En los últimos 150 años, el mundo ha cambiado una barbaridad. Sin embargo, curiosamente las bases del sistema educativo se mantienen igual. En este artículo profundizaremos sobre la verdadera labor de la educación, así como las principales diferencias entre el viejo paradigma, asentado en el siglo XX, y el nuevo paradigma educativo que está surgiendo en el siglo XXI.

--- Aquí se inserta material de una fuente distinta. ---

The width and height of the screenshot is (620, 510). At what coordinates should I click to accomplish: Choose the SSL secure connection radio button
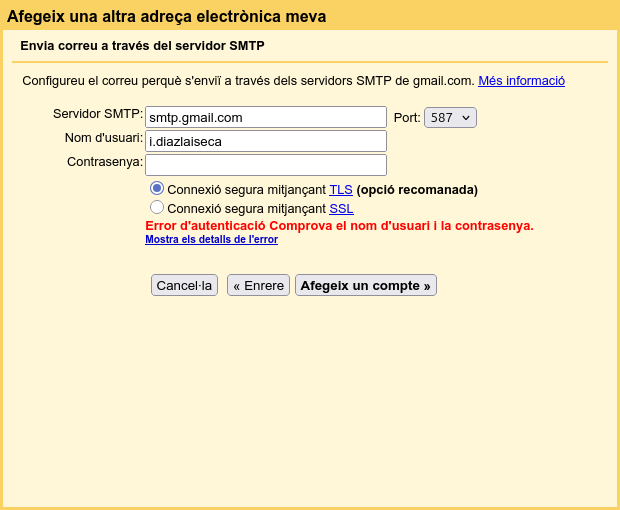157,208
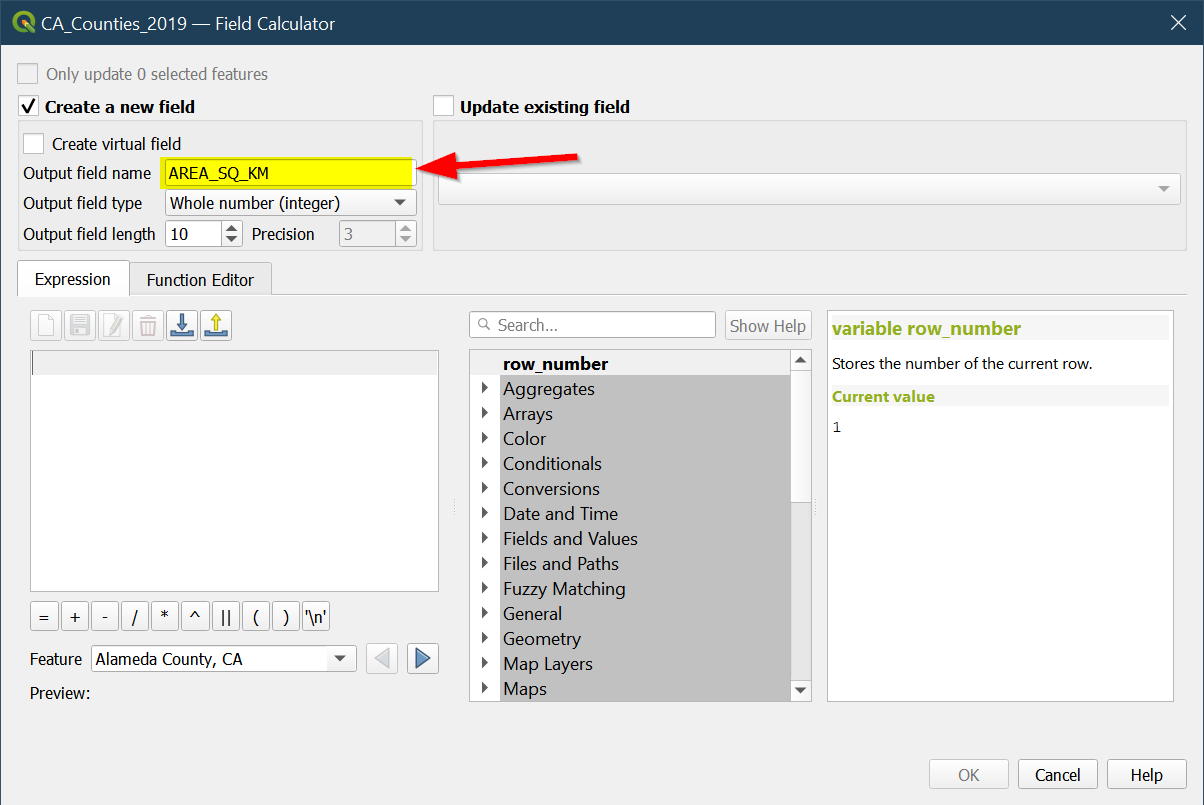Enable the Create virtual field checkbox
Screen dimensions: 1204x805
click(34, 144)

El nuevo paradigma de la educación: una nueva forma de concebir a los alumnos

El nuevo paradigma de la educación procede de un giro radical en la forma de concebir al ser humano, mucho más profunda y trascendente que la visión imperante en la actualidad, gobernada por la superficialidad y la falta de autoconocimiento. A continuación, vamos a indagar en estas diferencias.

 

La memoria y el intelecto 

En el viejo paradigma educativo se valora a todos los alumnos bajo un mismo parámetro: el coeficiente intelectual. Además, se basa casi exclusivamente en uno de los aspectos de nuestro intelecto: la memoria. Este sistema genera frustración e inseguridades en muchos alumnos cuya capacidad memorística no es su mayor don. A la vez, se olvidan otros tipos de inteligencia que, como mínimo, son igual de importantes.

 

Las inteligencias múltiples

La teoría de las inteligencias múltiples, formulada por Howard Gardner en 1983, nos dice que los seres humanos tenemos un total de 8 inteligencias: lingüística, lógico-matemática, visual-espacial, corporal, musical, intrapersonal, interpersonal y naturalista. En el nuevo paradigma de la educación, se valoran todos estos aspectos para que los alumnos se den cuenta de sus cualidades innatas, lo cual mejora su autoestima. Por otro lado, se trabajan todos los ámbitos para que cada persona pueda desarrollar su potencial al máximo.

 

Formación estandarizada

El propósito de las escuelas del viejo paradigma tiene como origen generar mano de obra para las fábricas. Por ello, todos los alumnos reciben la misma formación básica que les permita cumplir con las funciones profesionales que se demandan. Sin embargo, debido a que cada ser humano es único e irrepetible, este sistema ataca directamente a la singularidad y creatividad de los estudiantes, que se ven forzados a adaptarse al molde educativo y social establecido.

 

Educación personalizada

Desde el nuevo paradigma educativo se concibe a los alumnos como semillas únicas y auténticas, con unas capacidades excepcionales. Al igual que una rosa y una margarita no tienen las mismas necesidades para florecer, todos los niños requieren un acompañamiento especializado, que tenga en cuenta su personalidad, sus habilidades y sus intereses exclusivos. Gracias a esta visión de la educación, cada alumno puede extraer lo mejor de sí mismo, complementándose a la perfección con sus compañeros y aprendiendo de ellos.

 

Formación deshumanizada

En el viejo paradigma educativo no importan los sentimientos, emociones y ambiciones de los niños. Por resumir, no se presta ninguna atención al mundo interior de los alumnos, sino que se asume que este no tiene ningún valor por sí mismo. En cambio, se cree que lo único importante es formarlos para amoldarlos, de manera que encajen en el sistema socioeconómico establecido. En consecuencia, y con el devenir de los años, los niños se convierten en adultos totalmente desconectados de su naturaleza esencial y que buscan fuera aquello que ya tienen en su interior.

 

Educación humana

Mientras que formar es un acto de fuera hacia dentro, educar es un acto de dentro hacia fuera. Se trata de acompañar a los niños para ayudarlos a extraer todo el potencial que llevan dentro. Para ello, es imprescindible tener en cuenta la dimensión intangible de los alumnos, asistiéndoles para que sepan ser verdaderamente felices. Desde el nuevo paradigma educativo, se es plenamente consciente de que una persona solo podrá desarrollar su potencial si sabe cómo gestionar sus creencias, pensamientos y emociones.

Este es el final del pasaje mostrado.